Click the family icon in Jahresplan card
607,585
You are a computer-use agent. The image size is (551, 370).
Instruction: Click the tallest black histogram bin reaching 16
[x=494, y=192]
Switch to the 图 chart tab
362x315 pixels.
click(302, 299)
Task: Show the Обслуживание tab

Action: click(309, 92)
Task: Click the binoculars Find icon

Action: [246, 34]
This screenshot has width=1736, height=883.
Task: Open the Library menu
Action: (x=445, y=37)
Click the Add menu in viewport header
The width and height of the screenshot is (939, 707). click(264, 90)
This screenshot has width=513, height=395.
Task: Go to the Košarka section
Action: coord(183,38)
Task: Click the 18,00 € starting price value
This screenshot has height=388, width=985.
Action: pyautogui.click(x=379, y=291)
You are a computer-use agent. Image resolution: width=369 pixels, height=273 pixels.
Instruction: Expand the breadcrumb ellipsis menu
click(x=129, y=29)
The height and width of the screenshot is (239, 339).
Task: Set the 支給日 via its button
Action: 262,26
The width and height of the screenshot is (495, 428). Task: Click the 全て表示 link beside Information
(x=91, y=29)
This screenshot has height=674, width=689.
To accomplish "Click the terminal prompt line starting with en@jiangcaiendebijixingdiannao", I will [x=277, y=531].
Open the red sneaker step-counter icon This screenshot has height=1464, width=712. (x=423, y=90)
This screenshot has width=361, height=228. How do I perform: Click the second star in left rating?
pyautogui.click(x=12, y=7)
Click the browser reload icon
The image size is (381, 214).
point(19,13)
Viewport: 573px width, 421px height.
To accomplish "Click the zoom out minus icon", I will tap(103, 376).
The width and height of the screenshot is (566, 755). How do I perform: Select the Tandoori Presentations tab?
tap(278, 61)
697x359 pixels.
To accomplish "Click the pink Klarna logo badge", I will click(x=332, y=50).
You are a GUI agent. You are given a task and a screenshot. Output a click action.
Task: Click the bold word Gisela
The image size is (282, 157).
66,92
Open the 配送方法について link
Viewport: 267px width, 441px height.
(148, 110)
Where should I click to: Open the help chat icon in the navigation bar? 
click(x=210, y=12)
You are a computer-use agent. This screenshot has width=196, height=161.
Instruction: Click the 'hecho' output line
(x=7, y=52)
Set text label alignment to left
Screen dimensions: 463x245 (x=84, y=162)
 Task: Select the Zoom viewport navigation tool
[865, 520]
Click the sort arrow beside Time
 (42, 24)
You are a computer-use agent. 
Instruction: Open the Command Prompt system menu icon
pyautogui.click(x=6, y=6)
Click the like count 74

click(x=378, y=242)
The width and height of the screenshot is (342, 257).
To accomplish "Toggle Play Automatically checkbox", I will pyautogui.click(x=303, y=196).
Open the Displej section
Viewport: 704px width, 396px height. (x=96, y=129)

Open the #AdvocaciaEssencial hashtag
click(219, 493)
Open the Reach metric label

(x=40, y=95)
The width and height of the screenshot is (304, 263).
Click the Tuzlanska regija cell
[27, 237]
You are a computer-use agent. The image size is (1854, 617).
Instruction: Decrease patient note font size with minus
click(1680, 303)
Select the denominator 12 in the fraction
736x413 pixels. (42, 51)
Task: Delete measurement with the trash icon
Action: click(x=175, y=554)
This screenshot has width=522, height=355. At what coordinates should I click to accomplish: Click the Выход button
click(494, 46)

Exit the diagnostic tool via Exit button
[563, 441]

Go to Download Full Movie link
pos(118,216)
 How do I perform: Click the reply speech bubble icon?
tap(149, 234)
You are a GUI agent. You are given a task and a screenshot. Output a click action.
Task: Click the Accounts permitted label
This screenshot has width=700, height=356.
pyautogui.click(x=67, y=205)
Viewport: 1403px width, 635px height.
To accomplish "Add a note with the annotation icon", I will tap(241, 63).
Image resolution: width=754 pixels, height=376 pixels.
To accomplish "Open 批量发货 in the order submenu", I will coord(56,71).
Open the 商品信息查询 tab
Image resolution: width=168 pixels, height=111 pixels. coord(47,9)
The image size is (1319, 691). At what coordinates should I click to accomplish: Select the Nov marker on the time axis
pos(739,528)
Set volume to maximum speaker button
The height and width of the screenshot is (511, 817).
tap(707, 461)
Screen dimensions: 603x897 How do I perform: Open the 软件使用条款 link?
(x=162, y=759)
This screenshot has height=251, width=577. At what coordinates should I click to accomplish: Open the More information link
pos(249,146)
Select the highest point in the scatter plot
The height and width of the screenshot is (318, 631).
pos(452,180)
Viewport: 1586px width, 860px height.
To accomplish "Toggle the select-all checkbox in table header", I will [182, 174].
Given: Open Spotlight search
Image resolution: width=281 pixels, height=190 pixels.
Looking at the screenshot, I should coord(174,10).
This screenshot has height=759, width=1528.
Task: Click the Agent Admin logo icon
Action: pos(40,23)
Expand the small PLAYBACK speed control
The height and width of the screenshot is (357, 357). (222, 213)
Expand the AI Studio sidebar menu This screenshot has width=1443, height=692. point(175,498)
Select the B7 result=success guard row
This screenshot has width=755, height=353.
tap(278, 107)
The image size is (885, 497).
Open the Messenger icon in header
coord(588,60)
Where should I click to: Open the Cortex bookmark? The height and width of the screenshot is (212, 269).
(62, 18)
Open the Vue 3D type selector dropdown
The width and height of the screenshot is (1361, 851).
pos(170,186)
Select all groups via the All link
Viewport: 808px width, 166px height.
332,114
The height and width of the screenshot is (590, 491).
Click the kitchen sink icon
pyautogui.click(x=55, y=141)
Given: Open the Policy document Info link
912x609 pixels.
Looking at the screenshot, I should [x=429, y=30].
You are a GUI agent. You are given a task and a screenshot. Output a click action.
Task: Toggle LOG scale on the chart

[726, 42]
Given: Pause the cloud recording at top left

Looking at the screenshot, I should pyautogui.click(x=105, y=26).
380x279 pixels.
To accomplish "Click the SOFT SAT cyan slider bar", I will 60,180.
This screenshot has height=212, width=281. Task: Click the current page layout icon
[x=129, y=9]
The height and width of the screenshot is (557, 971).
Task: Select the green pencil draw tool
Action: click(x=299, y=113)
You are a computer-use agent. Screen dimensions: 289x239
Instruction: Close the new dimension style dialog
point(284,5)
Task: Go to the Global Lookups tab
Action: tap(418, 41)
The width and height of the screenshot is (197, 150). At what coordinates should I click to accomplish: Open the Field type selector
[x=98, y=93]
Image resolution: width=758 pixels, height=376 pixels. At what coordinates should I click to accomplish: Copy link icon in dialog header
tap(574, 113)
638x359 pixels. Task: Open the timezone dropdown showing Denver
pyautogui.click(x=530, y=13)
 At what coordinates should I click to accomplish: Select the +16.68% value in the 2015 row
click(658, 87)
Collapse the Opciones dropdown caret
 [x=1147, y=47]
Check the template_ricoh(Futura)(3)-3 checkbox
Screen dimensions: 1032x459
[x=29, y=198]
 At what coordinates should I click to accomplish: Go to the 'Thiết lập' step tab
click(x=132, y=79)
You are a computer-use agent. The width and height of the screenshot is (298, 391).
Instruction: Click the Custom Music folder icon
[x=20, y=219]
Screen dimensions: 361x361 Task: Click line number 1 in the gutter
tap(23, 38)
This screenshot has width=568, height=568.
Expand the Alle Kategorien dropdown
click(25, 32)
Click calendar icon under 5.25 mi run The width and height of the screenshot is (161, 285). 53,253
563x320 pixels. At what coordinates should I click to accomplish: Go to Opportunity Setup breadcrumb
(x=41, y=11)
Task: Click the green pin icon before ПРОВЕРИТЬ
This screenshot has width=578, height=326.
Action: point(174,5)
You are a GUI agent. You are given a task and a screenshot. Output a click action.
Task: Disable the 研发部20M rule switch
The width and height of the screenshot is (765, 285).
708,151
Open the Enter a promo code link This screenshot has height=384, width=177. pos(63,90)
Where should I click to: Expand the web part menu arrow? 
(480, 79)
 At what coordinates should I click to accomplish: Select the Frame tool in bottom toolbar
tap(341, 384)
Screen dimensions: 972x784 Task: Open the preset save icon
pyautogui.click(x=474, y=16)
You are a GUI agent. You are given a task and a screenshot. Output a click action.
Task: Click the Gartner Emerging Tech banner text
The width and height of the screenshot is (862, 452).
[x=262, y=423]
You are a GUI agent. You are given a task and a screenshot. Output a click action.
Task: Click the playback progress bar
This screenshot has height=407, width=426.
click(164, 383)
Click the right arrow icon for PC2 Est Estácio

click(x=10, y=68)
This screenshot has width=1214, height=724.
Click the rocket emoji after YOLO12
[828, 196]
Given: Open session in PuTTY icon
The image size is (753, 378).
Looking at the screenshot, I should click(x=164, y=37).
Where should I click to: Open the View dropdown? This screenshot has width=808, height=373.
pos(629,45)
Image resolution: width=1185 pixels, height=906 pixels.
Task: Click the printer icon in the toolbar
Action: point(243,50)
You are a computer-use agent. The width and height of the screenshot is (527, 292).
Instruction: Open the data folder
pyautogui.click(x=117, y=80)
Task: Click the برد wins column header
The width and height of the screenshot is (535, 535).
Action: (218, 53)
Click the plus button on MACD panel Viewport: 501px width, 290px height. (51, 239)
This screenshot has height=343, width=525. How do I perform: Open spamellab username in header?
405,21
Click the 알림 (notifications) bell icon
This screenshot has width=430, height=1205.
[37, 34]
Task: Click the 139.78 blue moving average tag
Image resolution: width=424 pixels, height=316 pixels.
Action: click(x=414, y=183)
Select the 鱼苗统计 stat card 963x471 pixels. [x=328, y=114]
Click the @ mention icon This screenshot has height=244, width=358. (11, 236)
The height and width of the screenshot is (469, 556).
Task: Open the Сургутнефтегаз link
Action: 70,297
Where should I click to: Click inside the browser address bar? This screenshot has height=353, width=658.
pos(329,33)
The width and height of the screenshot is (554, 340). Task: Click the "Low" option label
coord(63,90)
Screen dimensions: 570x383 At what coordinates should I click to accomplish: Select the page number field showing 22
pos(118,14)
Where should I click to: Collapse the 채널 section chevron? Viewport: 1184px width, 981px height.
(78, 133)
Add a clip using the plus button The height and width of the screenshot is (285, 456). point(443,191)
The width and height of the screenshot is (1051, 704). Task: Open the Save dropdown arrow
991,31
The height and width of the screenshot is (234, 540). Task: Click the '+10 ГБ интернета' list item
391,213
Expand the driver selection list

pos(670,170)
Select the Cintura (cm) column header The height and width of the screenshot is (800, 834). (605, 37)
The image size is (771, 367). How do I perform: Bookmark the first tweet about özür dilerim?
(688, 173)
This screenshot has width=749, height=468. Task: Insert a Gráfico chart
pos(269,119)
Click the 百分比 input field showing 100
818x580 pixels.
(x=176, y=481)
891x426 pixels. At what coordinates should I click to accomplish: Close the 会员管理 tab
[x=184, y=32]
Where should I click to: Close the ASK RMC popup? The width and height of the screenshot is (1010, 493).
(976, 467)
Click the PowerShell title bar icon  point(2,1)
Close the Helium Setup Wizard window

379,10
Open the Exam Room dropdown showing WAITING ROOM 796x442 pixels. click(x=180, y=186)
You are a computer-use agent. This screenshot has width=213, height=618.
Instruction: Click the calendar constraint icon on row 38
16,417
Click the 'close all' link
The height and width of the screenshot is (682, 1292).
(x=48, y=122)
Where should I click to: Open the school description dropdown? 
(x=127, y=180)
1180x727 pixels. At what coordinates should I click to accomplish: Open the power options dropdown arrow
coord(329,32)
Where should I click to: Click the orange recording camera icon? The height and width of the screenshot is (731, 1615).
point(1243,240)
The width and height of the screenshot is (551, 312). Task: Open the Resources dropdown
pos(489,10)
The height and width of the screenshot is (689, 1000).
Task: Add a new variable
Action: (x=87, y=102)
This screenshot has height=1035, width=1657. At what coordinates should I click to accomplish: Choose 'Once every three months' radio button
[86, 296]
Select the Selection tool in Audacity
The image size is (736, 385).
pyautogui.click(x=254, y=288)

----------

→ TASK INSTRUCTIONS:
Please reproduce exactly the lines in the listing above from the one containing "This screenshot has width=749, height=468." through the one containing "has width=213, height=618.", both included, and nothing more.

→ OUTPUT FOR THIS TASK:
This screenshot has width=749, height=468. Task: Insert a Gráfico chart
pos(269,119)
Click the 百分比 input field showing 100
818x580 pixels.
(x=176, y=481)
891x426 pixels. At what coordinates should I click to accomplish: Close the 会员管理 tab
[x=184, y=32]
Where should I click to: Close the ASK RMC popup? The width and height of the screenshot is (1010, 493).
(976, 467)
Click the PowerShell title bar icon  point(2,1)
Close the Helium Setup Wizard window

379,10
Open the Exam Room dropdown showing WAITING ROOM 796x442 pixels. click(x=180, y=186)
You are a computer-use agent. This screenshot has width=213, height=618.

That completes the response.